** Task data follows **

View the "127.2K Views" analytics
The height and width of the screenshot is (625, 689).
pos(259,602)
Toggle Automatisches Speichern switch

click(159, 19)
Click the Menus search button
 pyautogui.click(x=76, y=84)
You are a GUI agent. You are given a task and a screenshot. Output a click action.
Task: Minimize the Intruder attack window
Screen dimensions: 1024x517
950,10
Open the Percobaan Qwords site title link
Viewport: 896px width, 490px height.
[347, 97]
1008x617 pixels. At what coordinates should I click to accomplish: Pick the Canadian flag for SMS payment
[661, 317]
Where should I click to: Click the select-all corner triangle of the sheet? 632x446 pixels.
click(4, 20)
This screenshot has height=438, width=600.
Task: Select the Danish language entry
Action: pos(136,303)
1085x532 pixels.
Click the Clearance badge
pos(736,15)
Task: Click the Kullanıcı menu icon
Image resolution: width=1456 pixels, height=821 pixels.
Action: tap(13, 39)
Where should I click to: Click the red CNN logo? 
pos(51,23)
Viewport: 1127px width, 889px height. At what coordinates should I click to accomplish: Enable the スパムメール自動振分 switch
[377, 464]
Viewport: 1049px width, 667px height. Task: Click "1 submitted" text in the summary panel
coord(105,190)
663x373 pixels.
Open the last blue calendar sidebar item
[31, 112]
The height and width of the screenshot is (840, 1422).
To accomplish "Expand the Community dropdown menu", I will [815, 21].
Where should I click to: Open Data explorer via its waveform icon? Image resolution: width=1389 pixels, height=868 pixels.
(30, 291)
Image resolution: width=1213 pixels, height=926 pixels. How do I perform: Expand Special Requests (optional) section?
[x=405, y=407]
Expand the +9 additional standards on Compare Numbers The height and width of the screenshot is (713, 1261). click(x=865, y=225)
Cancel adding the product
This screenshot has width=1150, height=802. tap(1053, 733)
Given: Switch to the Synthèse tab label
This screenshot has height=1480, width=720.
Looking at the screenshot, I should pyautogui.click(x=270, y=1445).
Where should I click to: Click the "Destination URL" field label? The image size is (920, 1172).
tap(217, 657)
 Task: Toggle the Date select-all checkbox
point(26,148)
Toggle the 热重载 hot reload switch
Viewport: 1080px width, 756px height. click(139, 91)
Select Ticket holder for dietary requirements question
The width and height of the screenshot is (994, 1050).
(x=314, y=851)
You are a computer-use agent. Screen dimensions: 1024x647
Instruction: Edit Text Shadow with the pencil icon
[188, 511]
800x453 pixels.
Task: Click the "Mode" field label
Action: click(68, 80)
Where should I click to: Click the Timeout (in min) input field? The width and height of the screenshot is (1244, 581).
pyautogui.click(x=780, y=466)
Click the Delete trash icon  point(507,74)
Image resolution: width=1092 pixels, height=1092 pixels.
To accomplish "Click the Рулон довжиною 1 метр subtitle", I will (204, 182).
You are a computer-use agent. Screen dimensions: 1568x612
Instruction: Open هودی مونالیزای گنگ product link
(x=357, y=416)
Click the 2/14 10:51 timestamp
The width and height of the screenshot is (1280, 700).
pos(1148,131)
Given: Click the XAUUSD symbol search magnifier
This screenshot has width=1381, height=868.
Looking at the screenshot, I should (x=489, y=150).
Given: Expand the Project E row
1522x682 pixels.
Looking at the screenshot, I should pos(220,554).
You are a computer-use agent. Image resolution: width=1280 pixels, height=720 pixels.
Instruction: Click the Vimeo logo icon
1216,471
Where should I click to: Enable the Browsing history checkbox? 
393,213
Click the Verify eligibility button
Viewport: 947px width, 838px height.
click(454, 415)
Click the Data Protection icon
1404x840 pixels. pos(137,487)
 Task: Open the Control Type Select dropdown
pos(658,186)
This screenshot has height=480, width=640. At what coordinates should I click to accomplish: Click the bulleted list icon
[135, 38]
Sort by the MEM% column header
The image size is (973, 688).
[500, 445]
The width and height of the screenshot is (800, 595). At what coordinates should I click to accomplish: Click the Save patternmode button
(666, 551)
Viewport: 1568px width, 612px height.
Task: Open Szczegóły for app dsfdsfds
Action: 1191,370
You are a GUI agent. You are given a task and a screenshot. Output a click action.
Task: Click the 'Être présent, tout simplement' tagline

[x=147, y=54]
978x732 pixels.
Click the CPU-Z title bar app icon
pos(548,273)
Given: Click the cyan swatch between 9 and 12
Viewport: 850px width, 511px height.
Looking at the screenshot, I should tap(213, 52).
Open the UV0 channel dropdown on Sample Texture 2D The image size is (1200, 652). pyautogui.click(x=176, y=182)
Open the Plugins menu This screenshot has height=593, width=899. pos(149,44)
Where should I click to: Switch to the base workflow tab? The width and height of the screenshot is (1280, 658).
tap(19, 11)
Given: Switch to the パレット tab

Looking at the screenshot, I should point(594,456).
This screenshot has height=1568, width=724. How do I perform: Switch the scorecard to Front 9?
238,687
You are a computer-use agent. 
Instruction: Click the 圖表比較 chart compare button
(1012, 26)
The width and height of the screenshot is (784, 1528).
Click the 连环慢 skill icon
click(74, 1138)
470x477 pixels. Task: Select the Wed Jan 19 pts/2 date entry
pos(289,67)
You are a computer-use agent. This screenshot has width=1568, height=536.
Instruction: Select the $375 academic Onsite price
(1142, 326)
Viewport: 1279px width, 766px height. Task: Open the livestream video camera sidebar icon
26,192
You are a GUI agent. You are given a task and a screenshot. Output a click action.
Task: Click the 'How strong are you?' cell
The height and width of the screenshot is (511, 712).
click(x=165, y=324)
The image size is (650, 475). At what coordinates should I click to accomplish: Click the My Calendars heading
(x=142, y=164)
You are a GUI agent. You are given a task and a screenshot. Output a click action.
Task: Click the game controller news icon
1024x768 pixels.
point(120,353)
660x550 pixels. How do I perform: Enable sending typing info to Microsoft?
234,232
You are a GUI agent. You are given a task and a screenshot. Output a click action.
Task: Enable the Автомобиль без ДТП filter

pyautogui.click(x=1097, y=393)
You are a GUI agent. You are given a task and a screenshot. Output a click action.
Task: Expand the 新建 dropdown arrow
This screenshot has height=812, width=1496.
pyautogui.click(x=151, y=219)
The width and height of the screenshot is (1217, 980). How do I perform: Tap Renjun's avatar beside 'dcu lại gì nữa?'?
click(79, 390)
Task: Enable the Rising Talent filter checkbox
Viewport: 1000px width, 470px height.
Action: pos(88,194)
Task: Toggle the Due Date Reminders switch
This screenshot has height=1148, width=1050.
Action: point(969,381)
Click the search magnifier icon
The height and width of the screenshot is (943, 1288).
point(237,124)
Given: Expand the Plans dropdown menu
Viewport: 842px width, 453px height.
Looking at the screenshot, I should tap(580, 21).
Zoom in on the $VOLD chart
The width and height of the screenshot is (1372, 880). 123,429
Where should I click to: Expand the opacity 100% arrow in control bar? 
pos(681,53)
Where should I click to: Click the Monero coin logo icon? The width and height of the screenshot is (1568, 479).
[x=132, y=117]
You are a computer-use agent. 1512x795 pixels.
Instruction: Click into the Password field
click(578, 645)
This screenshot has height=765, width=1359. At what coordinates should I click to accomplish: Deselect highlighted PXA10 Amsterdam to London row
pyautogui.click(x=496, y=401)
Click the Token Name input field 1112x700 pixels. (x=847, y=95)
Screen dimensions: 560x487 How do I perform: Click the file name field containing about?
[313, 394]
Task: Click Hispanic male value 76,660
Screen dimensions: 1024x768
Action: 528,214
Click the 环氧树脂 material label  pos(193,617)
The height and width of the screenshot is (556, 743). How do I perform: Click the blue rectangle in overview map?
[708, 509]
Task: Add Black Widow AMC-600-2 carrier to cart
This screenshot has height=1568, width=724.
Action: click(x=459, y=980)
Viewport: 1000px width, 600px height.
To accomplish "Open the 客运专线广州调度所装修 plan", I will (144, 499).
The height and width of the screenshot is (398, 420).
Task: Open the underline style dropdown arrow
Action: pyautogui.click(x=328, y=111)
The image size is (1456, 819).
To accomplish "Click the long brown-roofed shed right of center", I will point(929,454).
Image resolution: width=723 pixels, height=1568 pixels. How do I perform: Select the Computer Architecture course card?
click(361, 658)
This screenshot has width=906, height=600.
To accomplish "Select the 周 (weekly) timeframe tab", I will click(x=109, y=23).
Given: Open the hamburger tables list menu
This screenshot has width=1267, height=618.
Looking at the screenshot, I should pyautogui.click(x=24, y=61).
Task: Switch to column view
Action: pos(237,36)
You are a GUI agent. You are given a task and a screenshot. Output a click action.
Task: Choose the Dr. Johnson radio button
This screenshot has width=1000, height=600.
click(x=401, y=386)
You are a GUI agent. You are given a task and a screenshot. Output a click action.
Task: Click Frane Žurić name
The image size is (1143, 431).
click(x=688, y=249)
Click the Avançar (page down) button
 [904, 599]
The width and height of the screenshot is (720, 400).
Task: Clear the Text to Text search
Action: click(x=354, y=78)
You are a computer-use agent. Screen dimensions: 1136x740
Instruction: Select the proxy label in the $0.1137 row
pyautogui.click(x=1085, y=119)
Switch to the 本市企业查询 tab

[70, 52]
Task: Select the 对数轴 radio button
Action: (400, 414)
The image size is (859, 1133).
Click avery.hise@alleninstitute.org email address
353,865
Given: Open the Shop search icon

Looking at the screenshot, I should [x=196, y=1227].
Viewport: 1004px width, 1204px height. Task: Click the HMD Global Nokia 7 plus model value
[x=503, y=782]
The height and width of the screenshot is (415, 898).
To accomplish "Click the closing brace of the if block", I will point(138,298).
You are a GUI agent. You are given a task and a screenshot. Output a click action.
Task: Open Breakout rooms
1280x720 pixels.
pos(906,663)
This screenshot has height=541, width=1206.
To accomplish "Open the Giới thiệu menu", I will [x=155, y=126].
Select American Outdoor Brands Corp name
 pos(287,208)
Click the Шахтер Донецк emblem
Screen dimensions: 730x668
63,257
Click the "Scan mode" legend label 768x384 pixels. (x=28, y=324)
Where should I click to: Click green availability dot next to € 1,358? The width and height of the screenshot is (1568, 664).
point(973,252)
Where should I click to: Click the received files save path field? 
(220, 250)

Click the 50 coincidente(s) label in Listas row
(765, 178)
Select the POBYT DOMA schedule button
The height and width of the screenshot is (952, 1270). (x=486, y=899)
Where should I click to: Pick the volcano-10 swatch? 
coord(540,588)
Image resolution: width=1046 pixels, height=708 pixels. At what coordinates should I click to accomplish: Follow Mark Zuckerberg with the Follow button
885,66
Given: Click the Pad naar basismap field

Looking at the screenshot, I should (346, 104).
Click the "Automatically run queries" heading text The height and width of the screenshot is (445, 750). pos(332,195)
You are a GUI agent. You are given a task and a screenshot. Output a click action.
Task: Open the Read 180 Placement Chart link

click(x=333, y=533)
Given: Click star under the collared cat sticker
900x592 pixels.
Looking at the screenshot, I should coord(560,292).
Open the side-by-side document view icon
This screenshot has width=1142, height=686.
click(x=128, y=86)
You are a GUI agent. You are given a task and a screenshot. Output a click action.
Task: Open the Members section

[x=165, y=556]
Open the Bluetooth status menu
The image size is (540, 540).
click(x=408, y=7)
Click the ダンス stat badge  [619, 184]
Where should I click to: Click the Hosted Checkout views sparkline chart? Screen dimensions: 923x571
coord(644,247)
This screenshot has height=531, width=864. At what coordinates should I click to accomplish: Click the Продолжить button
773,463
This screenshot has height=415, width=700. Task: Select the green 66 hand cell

** End of Task data **

In the listing above, find the line with "The width and height of the screenshot is (1217, 980)." and the line with "Click the 环氧树脂"; output exactly those lines and all lines between them.

§ Solution for this problem
The width and height of the screenshot is (1217, 980). How do I perform: Tap Renjun's avatar beside 'dcu lại gì nữa?'?
click(79, 390)
Task: Enable the Rising Talent filter checkbox
Viewport: 1000px width, 470px height.
Action: pos(88,194)
Task: Toggle the Due Date Reminders switch
This screenshot has height=1148, width=1050.
Action: point(969,381)
Click the search magnifier icon
The height and width of the screenshot is (943, 1288).
point(237,124)
Given: Expand the Plans dropdown menu
Viewport: 842px width, 453px height.
Looking at the screenshot, I should tap(580, 21).
Zoom in on the $VOLD chart
The width and height of the screenshot is (1372, 880). 123,429
Where should I click to: Expand the opacity 100% arrow in control bar? 
pos(681,53)
Where should I click to: Click the Monero coin logo icon? The width and height of the screenshot is (1568, 479).
[x=132, y=117]
You are a computer-use agent. 1512x795 pixels.
Instruction: Click into the Password field
click(578, 645)
This screenshot has height=765, width=1359. At what coordinates should I click to accomplish: Deselect highlighted PXA10 Amsterdam to London row
pyautogui.click(x=496, y=401)
Click the Token Name input field 1112x700 pixels. (x=847, y=95)
Screen dimensions: 560x487 How do I perform: Click the file name field containing about?
[313, 394]
Task: Click Hispanic male value 76,660
Screen dimensions: 1024x768
Action: 528,214
Click the 环氧树脂 material label  pos(193,617)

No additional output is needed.